Cassandra’s load balancing is in some ways unique to the other existing ring implementations such as the Chord or Amazon’s Dynamo. Load balancing in Cassandra revolves around analyzing load information on the right and adding lightly-loaded nodes into the ring to alleviate workloads of heavily-loaded nodes. The time taken to identify faults within the Cassandra ring is minimized using Accrual failure detection. This technique involves calculating a suspicion level for the failure of each monitored node within the Cassandra system. The basic idea is to express the failure detection as a value that adjusts itself dynamically based on network and load conditions.
The Cassandra system albeit highly scalable and fault tolerant has some drawbacks.
The load balancing which involves splitting the keys is an expensive process.
In a 150 node cluster having 50TB+ data, each node (assuming equal load) is responsible for 300GB of data. When a new node is added, half of this needs to be transferred to the new node (~150GB). Depending on current load on the node and network usage, this may take considerable time.
(credit: Guru Prasad)
A non-relational, columnar, sparse, multi-dimensional key-value storage system for storing petabytes of data. The storage format is of the form (row,column,timestamp).Timestamp helps to support multiple versions of the same row,column to exist. Columns are grouped into column families, where column families are fixed and columns count can be any number.

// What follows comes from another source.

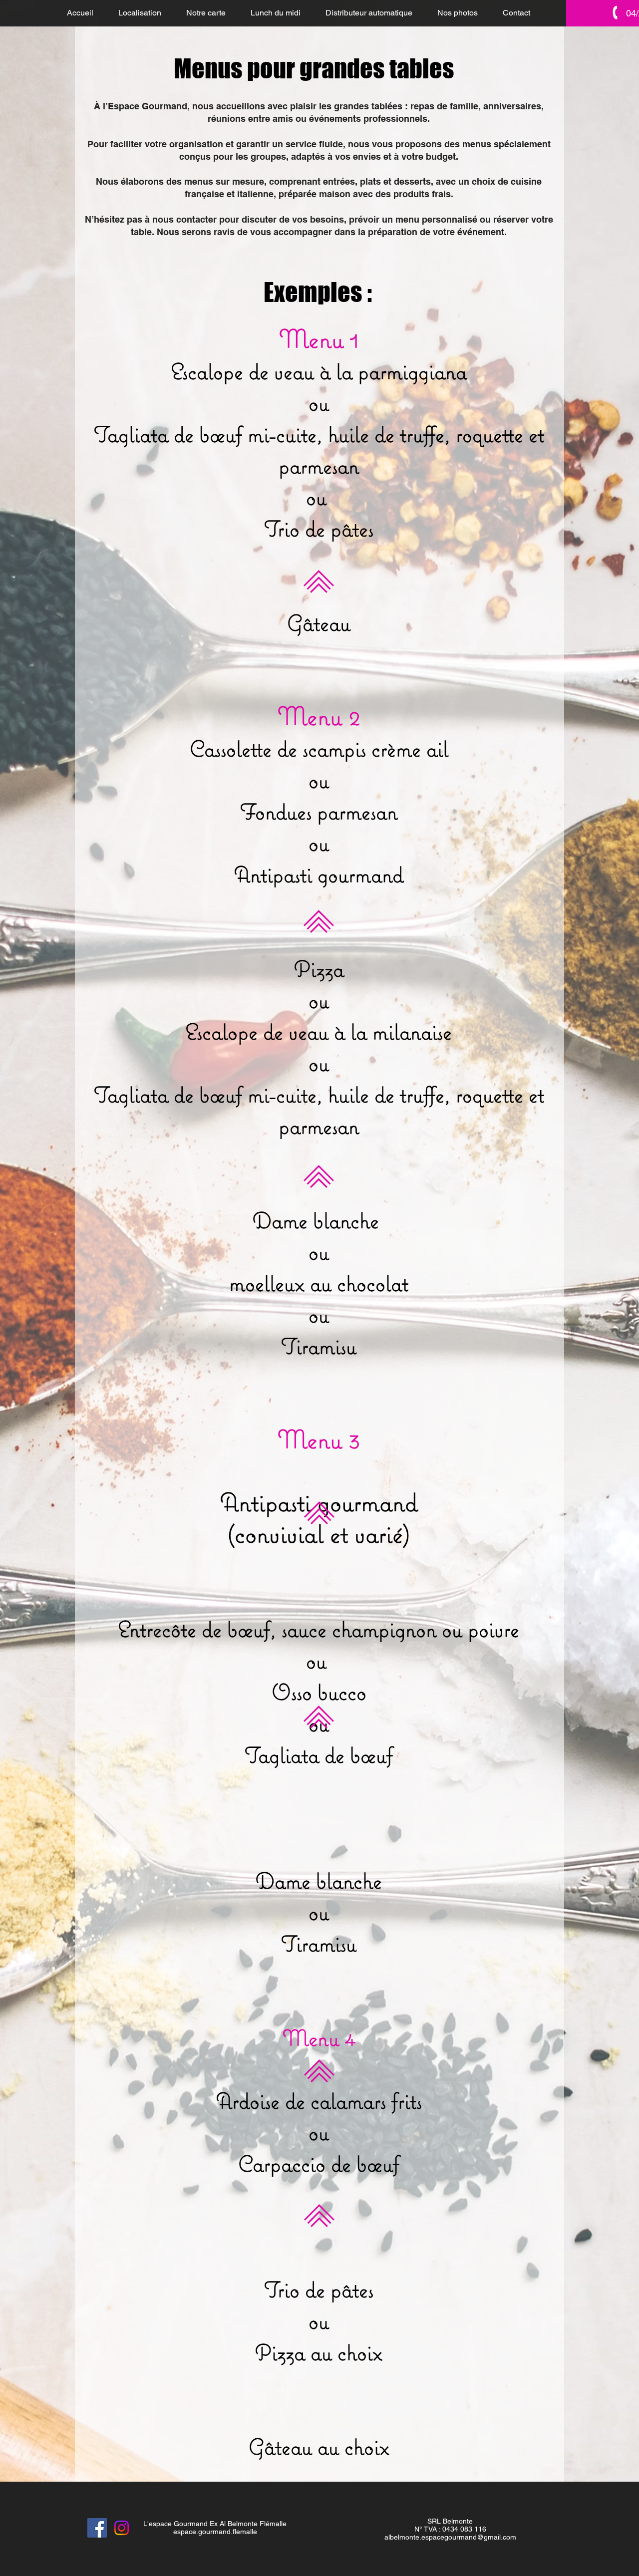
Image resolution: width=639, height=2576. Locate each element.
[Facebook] (97, 2528)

BigTable uses Chubby, a lock service based on Paxos, storing root table, and schema information, bootstrap information, available tablets and authorization details. Master takes care of assigning tablets to tablet servers, balancing tablet server load, and GFS garbage. BigTable relies on GFS system for durability. Client communicates directly to the Tablet servers, thus single master distributed storage is effective. Chubby lock service is effectively used, where tablet servers create lock files for each tablet. Each lock file has an expiry value. Tablet servers have to refresh them periodically.
Bigtable provides a good control for the locality. Bigtable’s data structure is able to satisfy many application requirements. It is interesting to see writes are faster than reads. Especially random reads are affected since entire SSblock has to be read from disk. It might affect some application functionalities. Unable to support transactions across row keys is a limitation.

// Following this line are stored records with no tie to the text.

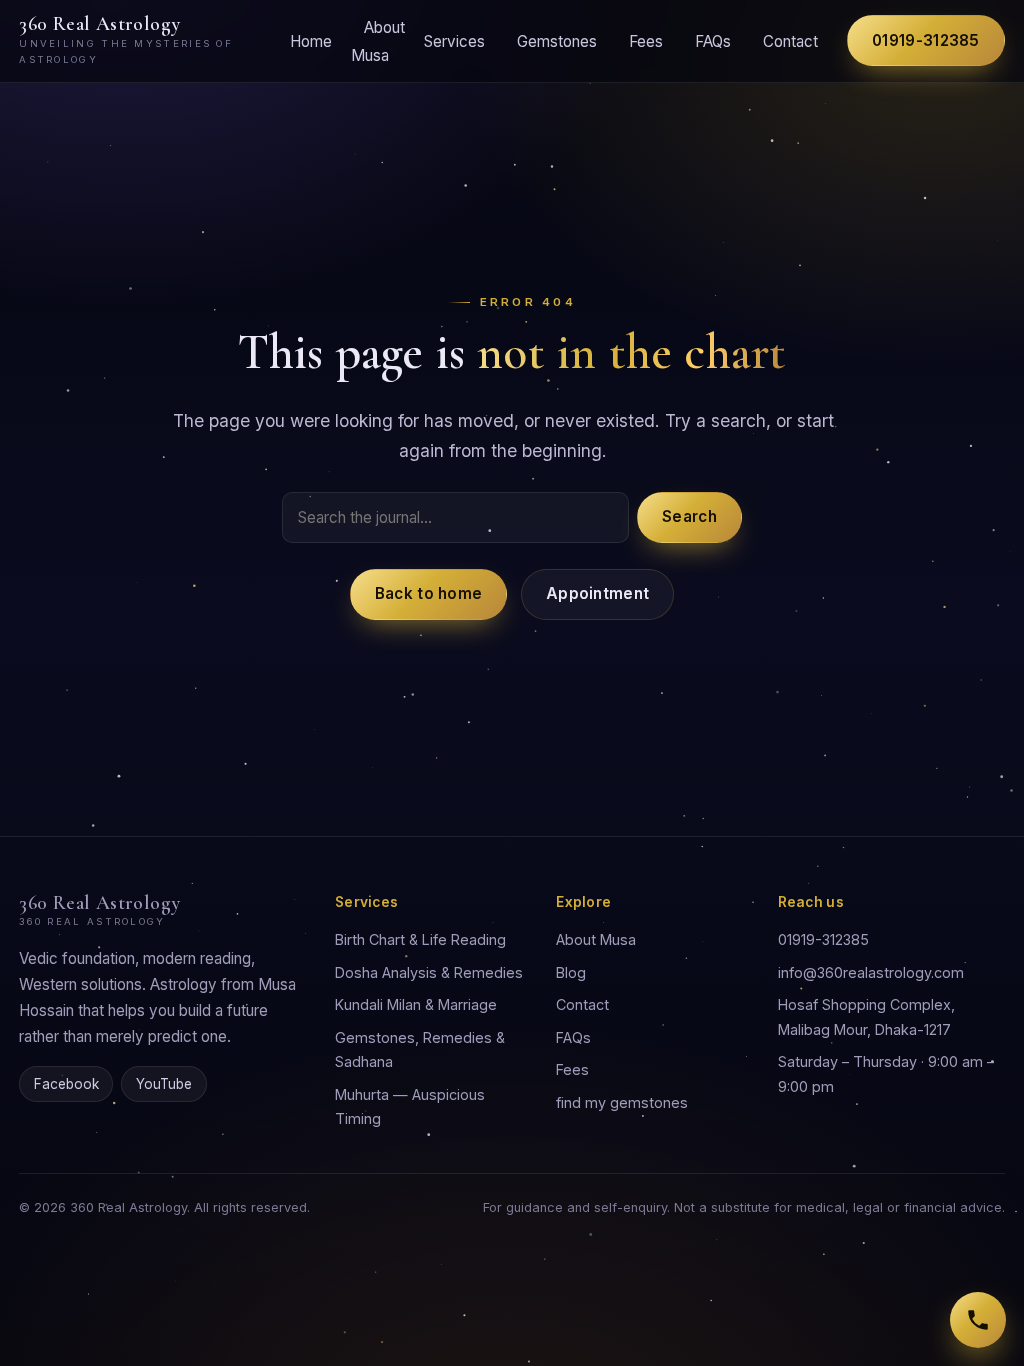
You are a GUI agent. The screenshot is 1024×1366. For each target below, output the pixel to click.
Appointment (597, 593)
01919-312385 (926, 40)
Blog (571, 972)
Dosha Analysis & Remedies (429, 972)
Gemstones (557, 41)
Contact (790, 41)
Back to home (429, 593)
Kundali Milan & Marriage (416, 1004)
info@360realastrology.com (871, 972)
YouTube (164, 1084)
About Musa (378, 41)
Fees (646, 41)
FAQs (713, 41)
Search (689, 516)
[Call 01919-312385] (978, 1320)
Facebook (66, 1084)
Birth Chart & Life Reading (420, 939)
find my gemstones (622, 1102)
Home (311, 41)
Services (454, 41)
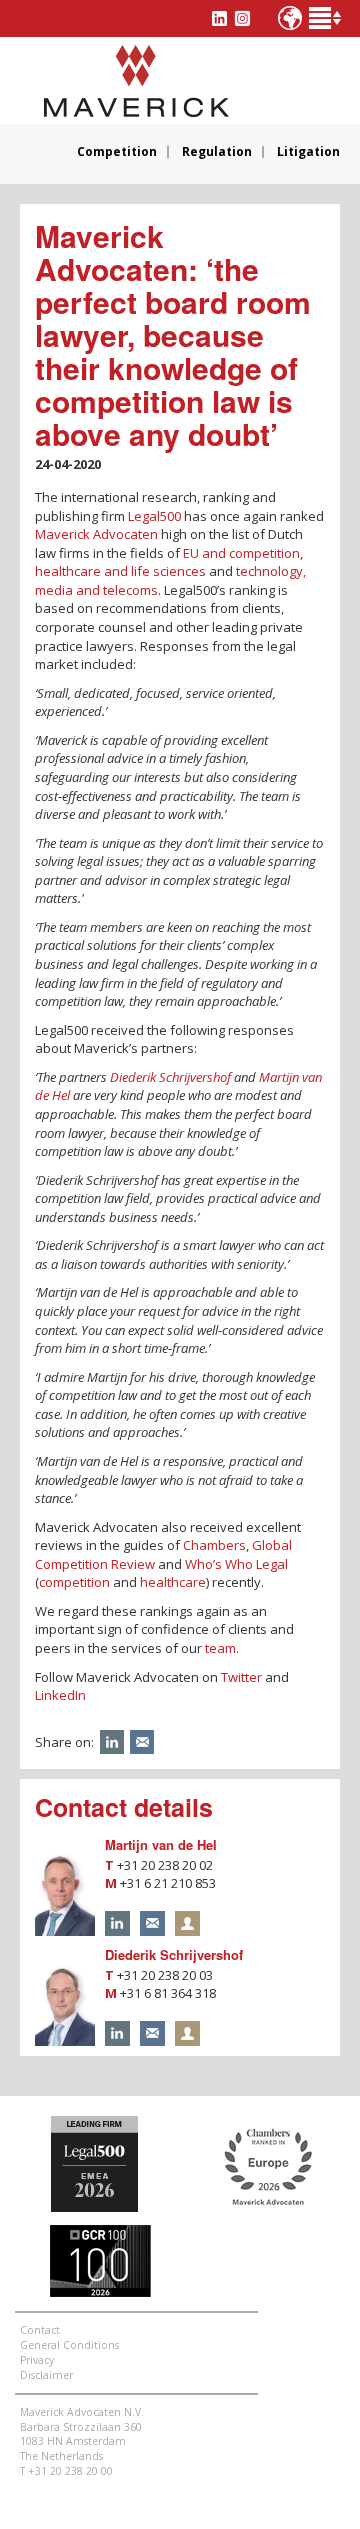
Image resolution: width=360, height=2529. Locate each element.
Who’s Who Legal (236, 1564)
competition (76, 1582)
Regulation (217, 152)
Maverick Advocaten (96, 534)
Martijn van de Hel (161, 1844)
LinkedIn (60, 1695)
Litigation (308, 152)
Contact (40, 2330)
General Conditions (69, 2345)
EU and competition (241, 553)
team (220, 1648)
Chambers (214, 1545)
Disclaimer (46, 2375)
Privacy (37, 2360)
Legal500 (154, 516)
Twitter (241, 1677)
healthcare (173, 1582)
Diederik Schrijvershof (170, 1077)
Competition (117, 152)
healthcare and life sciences (120, 571)
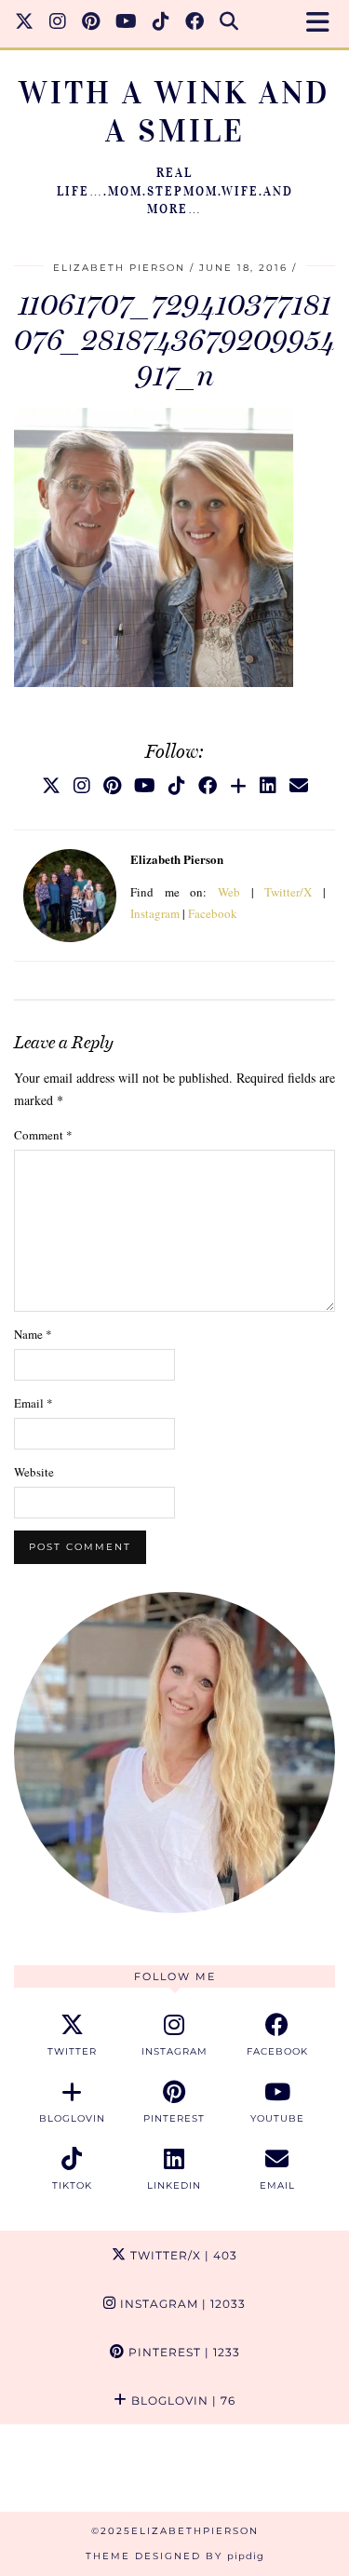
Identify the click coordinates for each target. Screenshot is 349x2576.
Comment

The authors of BigTable seek to come up with a solution for distributed storage to manage very large amounts of structured data, in particular for Google services such as web indexing, Google Earth, and Google Finance. The authors devised BigTable, which is designed to scale to petabytes of data across thousands of servers and provides a simple data model giving clients dynamic control over data layout and format.
Given the goals of this project at Google – wide applicability, scalability, high performance, and high availability – they made the design choice of something not quite like traditional relational data models but instead provides a basic data model that gives clients the ability to control data layout and format. Clients can control the locality of their data through schemas and can choose whether to serve data out of memory or from disk.
BigTable is indexed using row and column names as strings and treats data as interpreted strings as well. This assumption is made that clients can serialize their structured data into strings for keys and/or values in the tables. They also consider time a very important attribute of their data and timestamp each of the cells in the table with the option of having BigTable remove old versions. They also utilize commit logs for reliability and recovery during failures. Many of the design choices (initially or after some changes) were in the spirit of keeping simple designs, which they claim was the most important lessons they learned during this project. Overall, even given the possible difficulty of new users picking up the unusual interface, they demonstrate good performance evaluation and claim a decent number of current users, indicating that the design works well in practice.